Market Digest – Week Ending 11/18/2016
For capital markets, the first full week after the election felt surprisingly normal. The S&P 500 finished the week up 0.8%, and didn’t move more than 1% on a single day. Bonds fell for a second straight week, but not by as much. Ten year Treasury yields rose from 2.15% to 2.35%. Sector specific behavior was erratic. Financials outpaced the market for a second straight week, but tech rebounded from initial losses and healthcare lagged this week. International stocks once again fell and the dollar rose on a combination of optimism for President-Elect Trump’s policies and increasing likelihood the Fed raises rates in December.
S&P 500: 2,182 (+0.8%)
FTSE All-World ex-US: (-1.2%)
US 10 Year Treasury Yield: 2.35% (+0.20%)
Gold: $1,207 (-1.5%)
USD/EUR: $1.059 (-2.4%)
• Monday – American Apparel filed for bankruptcy and agreed to sell its brand.

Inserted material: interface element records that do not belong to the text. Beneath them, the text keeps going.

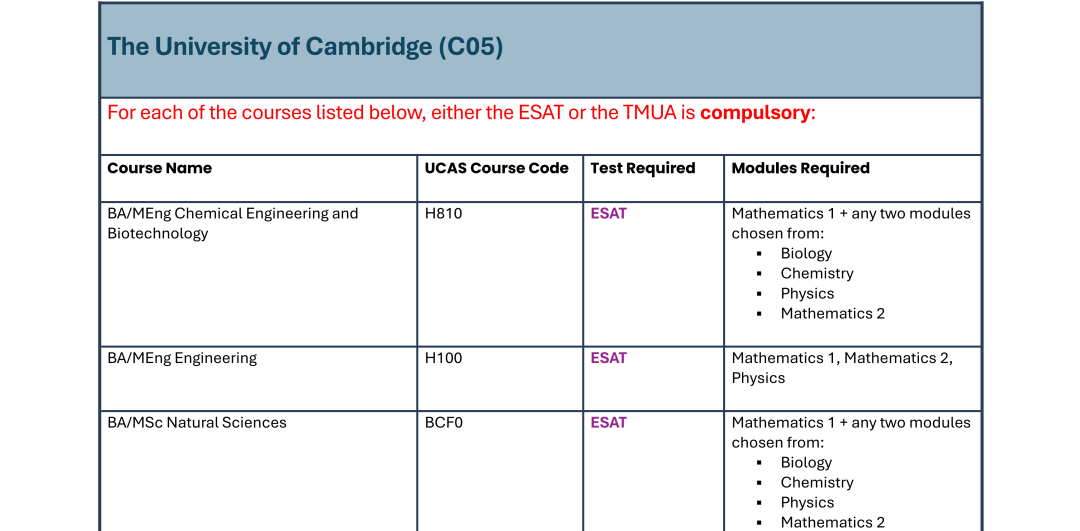Click Mathematics 2 bullet in Chemical Engineering row

click(832, 313)
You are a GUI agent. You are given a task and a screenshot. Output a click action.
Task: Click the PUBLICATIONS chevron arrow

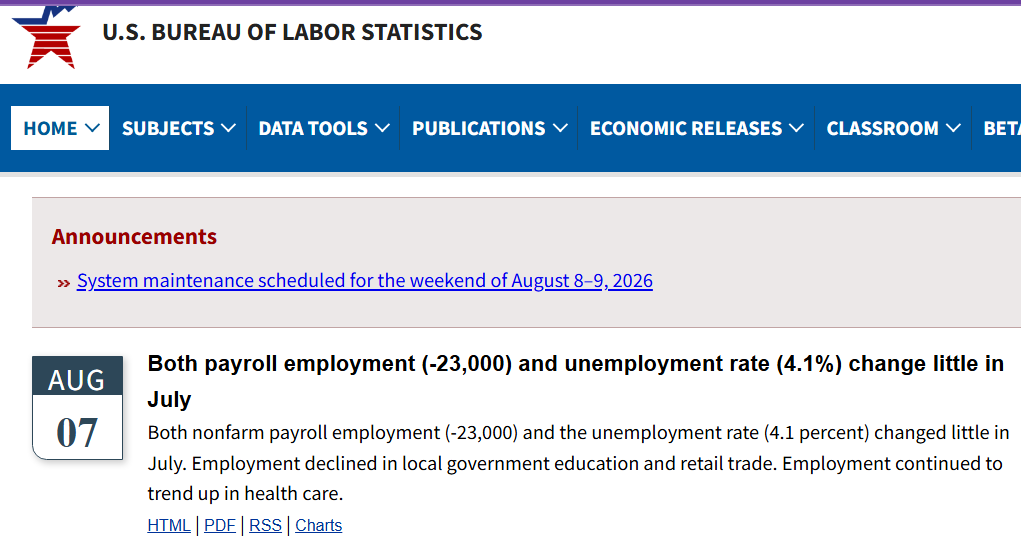pos(560,128)
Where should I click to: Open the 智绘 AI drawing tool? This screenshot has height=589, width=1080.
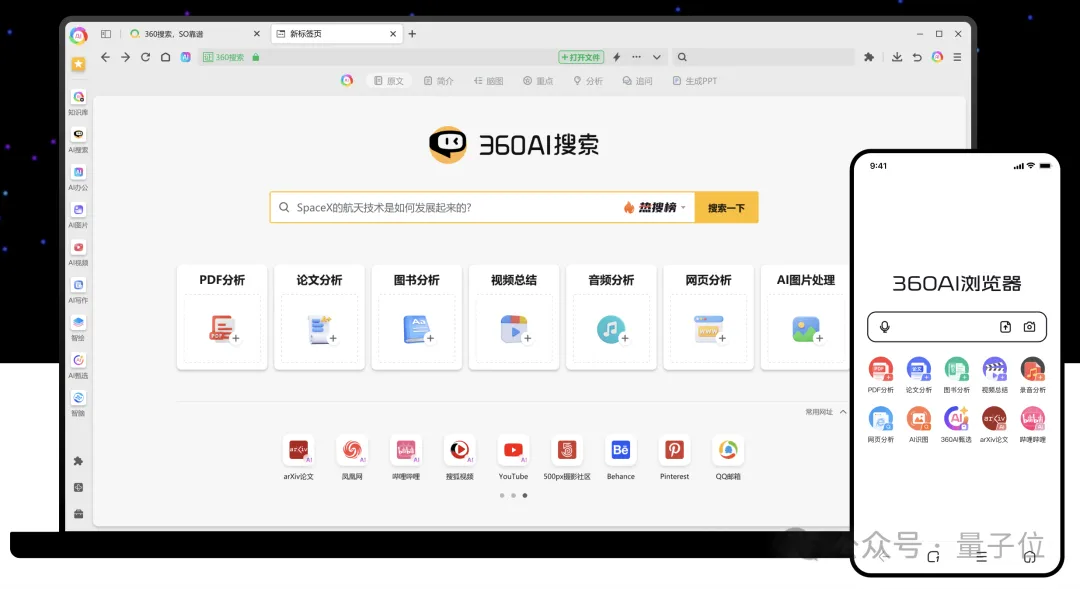coord(79,324)
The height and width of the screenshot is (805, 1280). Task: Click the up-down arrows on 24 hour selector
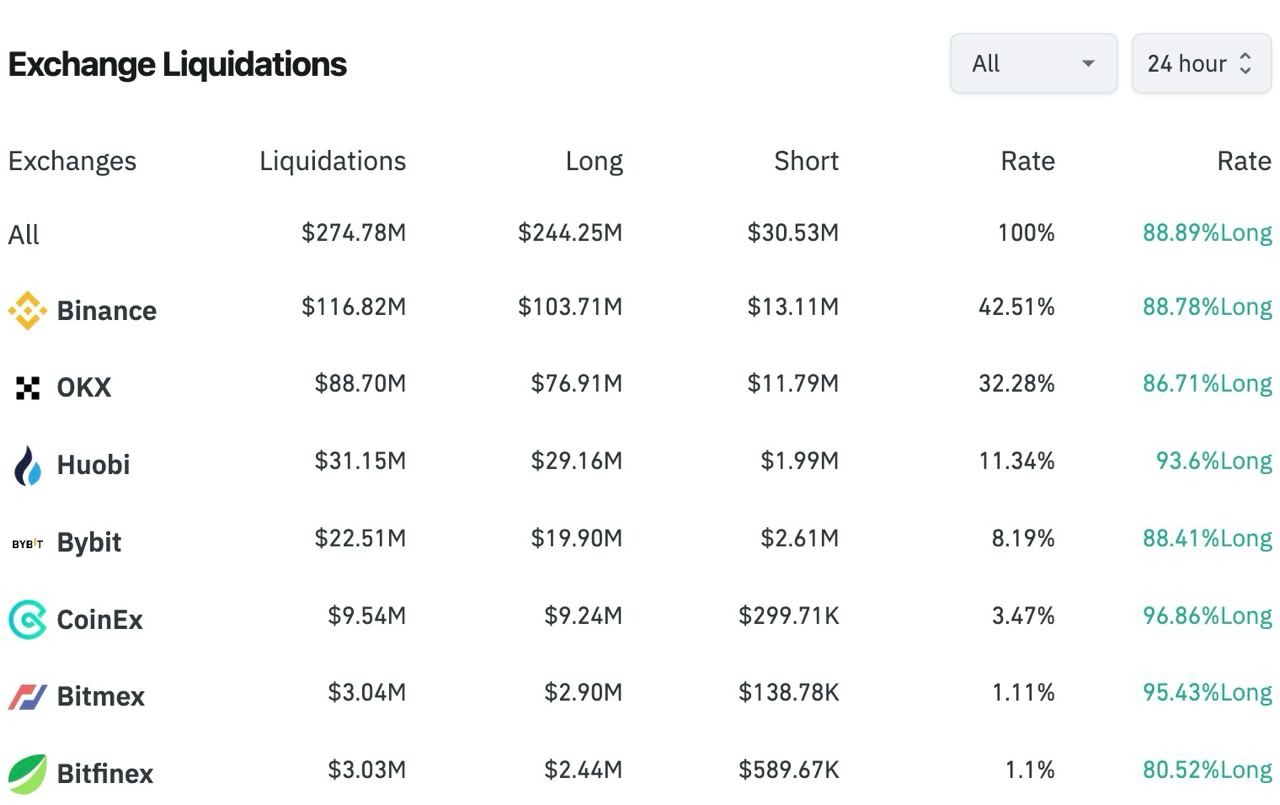(1245, 64)
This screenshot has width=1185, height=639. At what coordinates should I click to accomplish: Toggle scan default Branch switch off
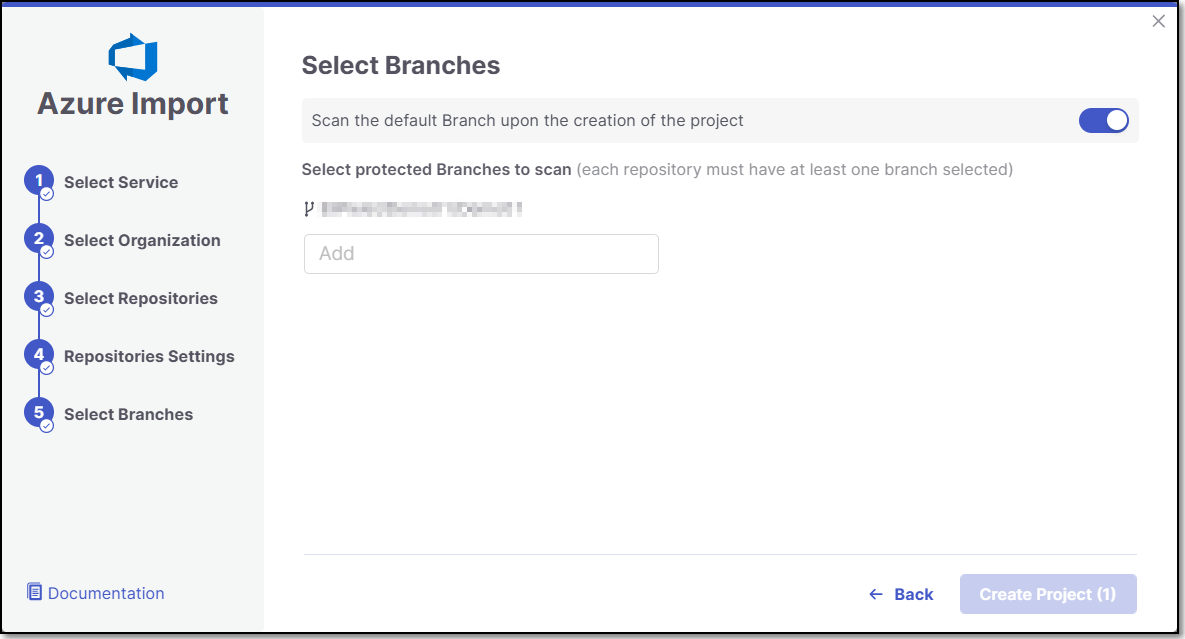pos(1103,120)
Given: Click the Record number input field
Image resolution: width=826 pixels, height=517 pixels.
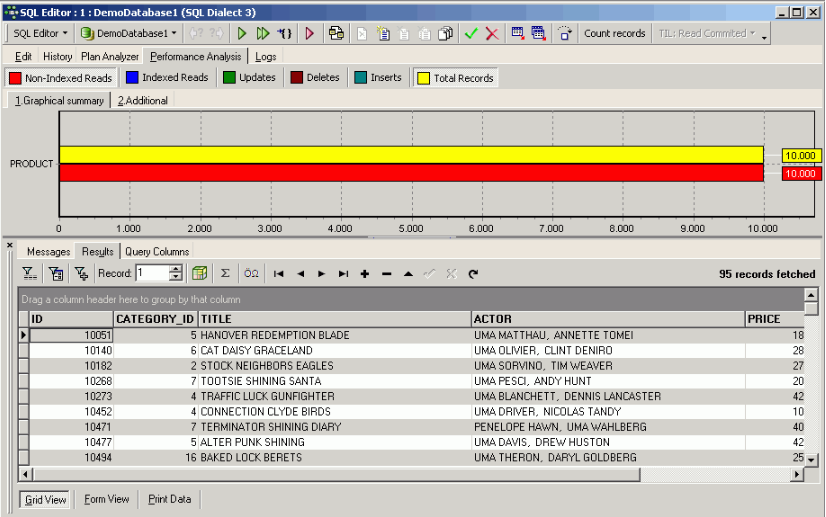Looking at the screenshot, I should tap(152, 273).
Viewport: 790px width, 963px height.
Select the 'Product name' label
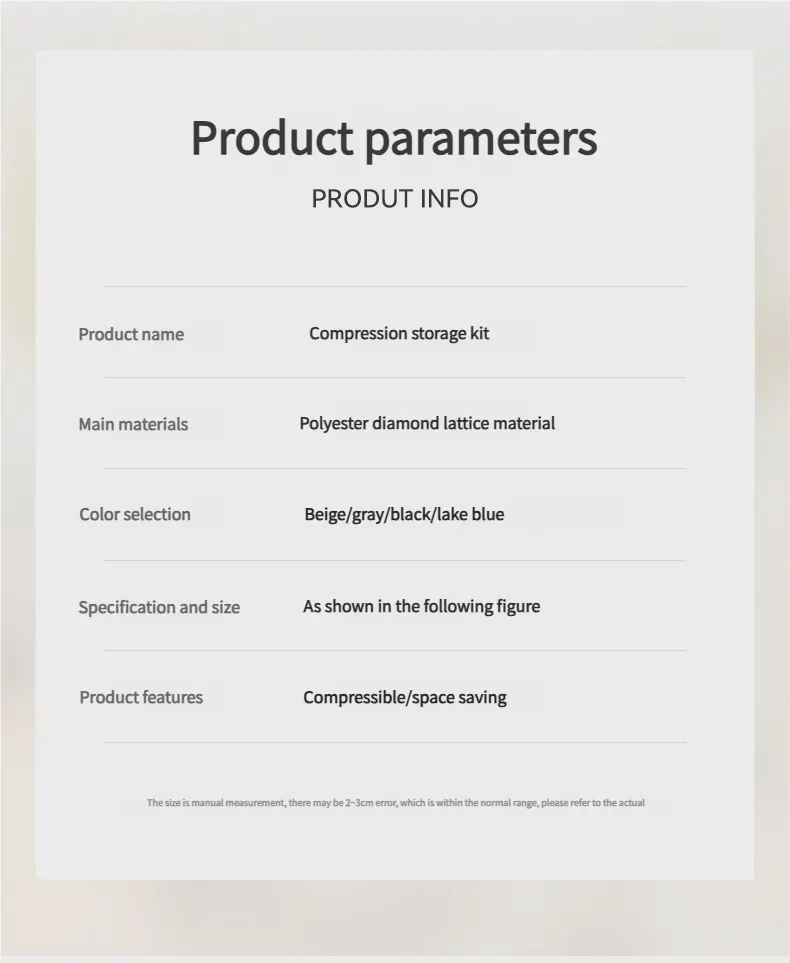[x=131, y=334]
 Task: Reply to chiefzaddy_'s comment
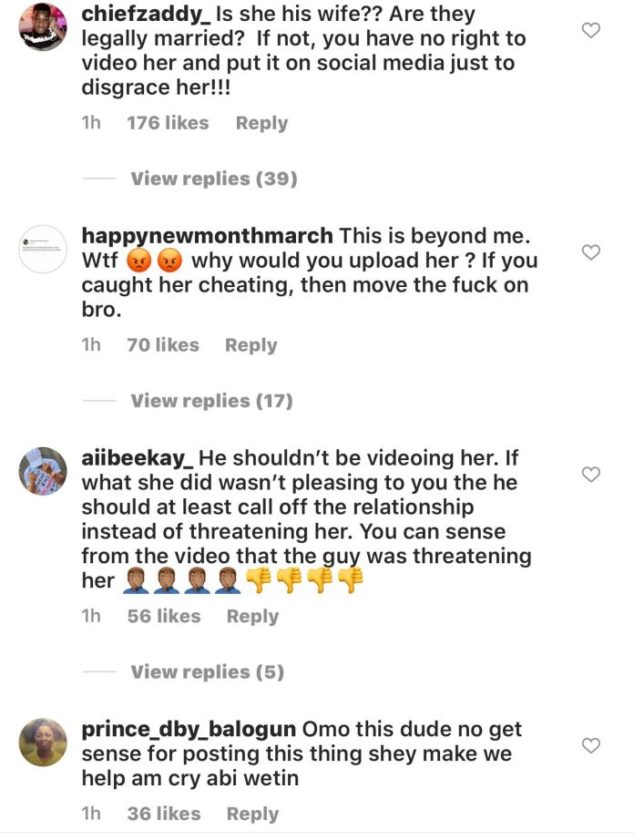(261, 123)
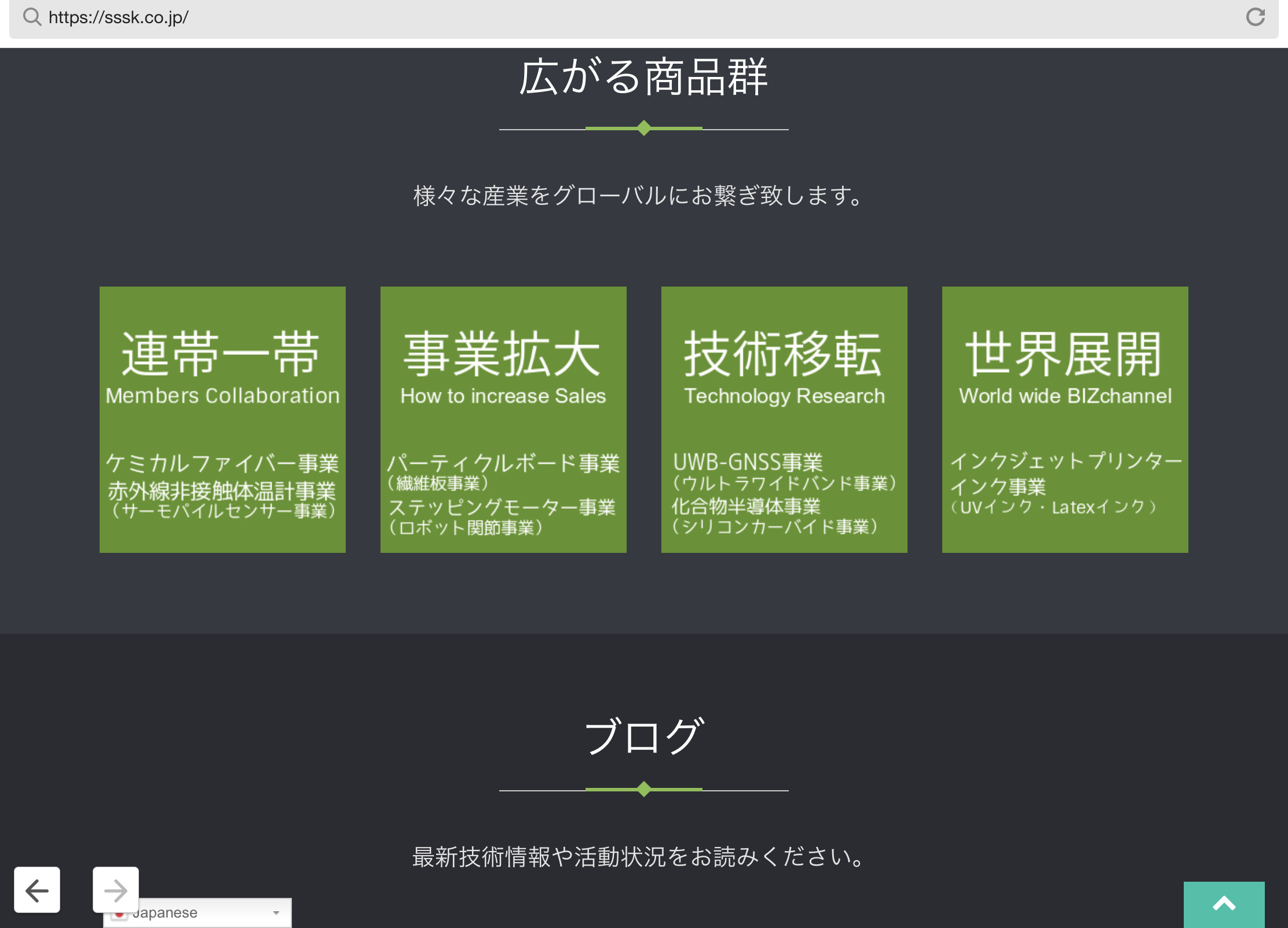Click the パーティクルボード事業 text
1288x928 pixels.
tap(503, 463)
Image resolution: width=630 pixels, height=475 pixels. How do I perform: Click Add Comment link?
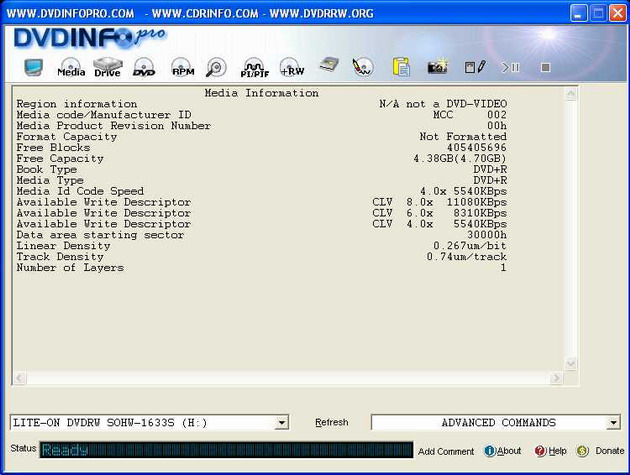pyautogui.click(x=446, y=451)
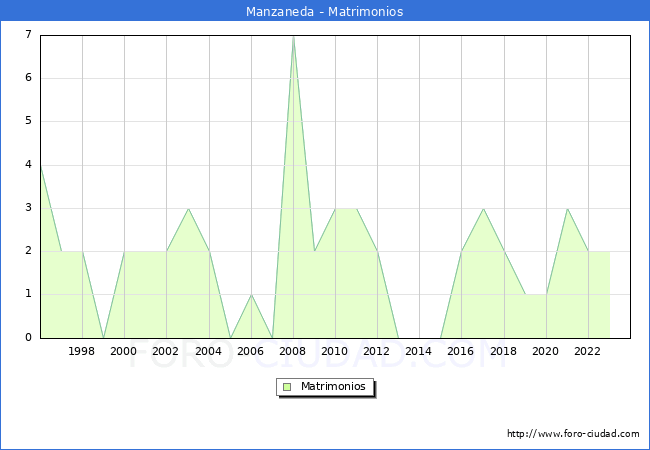
Task: Click the 2012 x-axis label
Action: coord(377,351)
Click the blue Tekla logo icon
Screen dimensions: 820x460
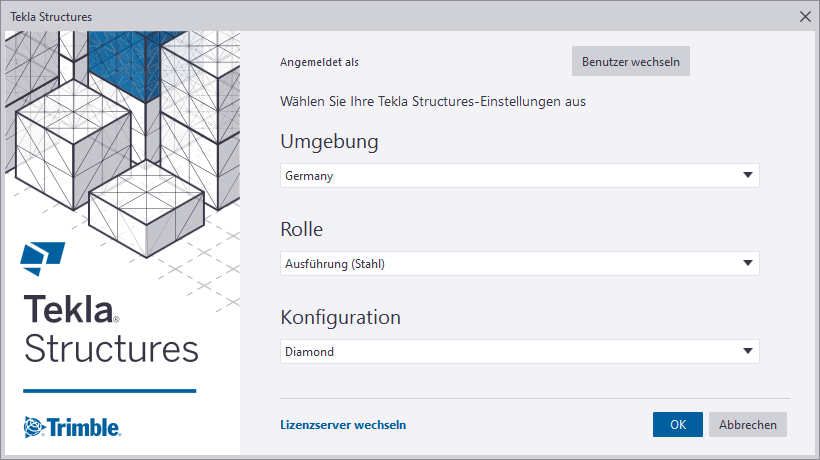tap(42, 258)
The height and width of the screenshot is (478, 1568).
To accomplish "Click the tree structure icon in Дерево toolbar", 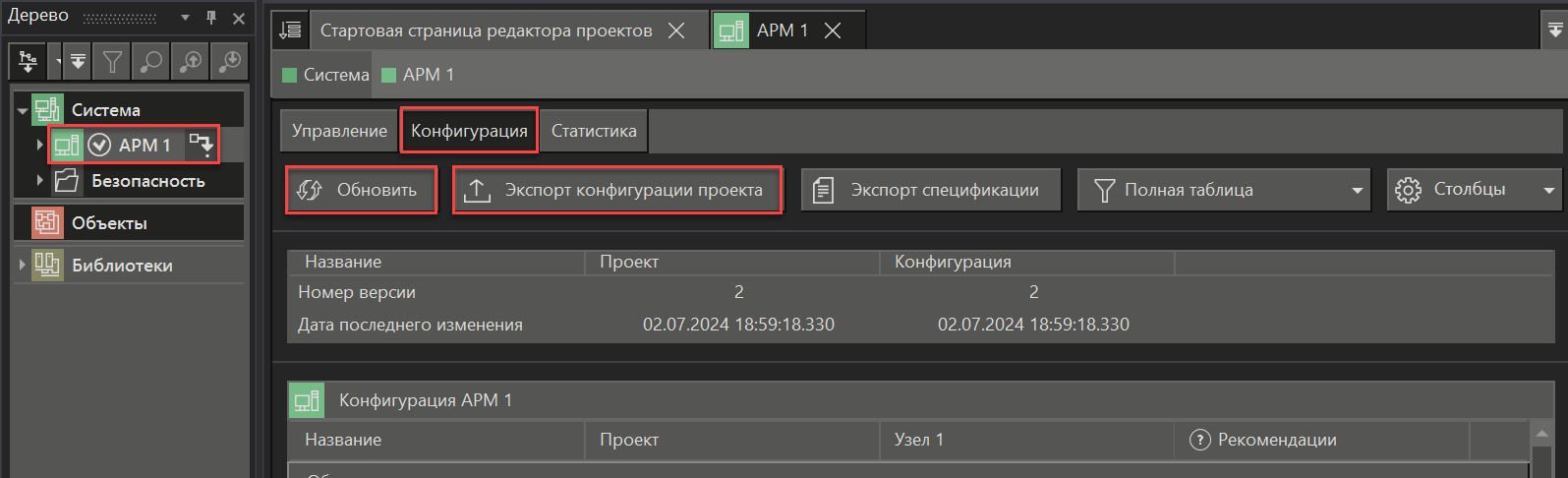I will pos(28,63).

• Tuesday – US retail sales rose 0.8% in October, which was ahead of expectations.
• Thursday – US jobless claims fell to a seasonally adjusted 235,000 – the lowest since 1973.
• Thursday – Fed Chairwoman Yellen said the economy is making good progress and that the Fed could raise rates “relatively soon.” The dollar rose.
• Friday – President-Elect Donald Trump said he would appoint Jeff Sessions as attorney general and Mike Pompeo as director of the CIA.
Two weeks ago, very few would have predicted Donald Trump would win the election, stocks would be up, interest rates would be higher and the implied market odds of a Fed rate hike in December would be up to 83%. Yet here we are. The last few weeks have provided a textbook example of why timing the market is so difficult and so many fail at it. Even if you are correct about what will happen in the wider world, it is hard to make the right bets in the market to make it pay off.
One unexpected post-election outcome is that suddenly US stocks are leading all other major asset classes for 2016. This builds on the general trend in place since the start of the current bull market. Ignoring dividends, since the start of 2011, US stocks are up about 70% while international stocks are down 10%. This kind of separation isn’t unusual. We’ve seen longer and stronger in both directions and a 5-10 year leadership cycle is fairly typical.
Based on fundamentals and a valuation mismatch, we believed there was a strong chance this was going to be the year US stocks gave up asset class leadership. And it still might be, but the market seems to want more people to abandon a global diversified approach before it rewards those who stick with it. We don’t have a strong preference for what parts of the market lead or lag because we will stick with our long term allocations and periodically rebalance. Trump may or may not “make America great again,” but there will be years US stocks lead and years other asset classes lead. It can be challenging, but we urge investors not to get frustrated with international assets and abandon them at what could be close to the worst time.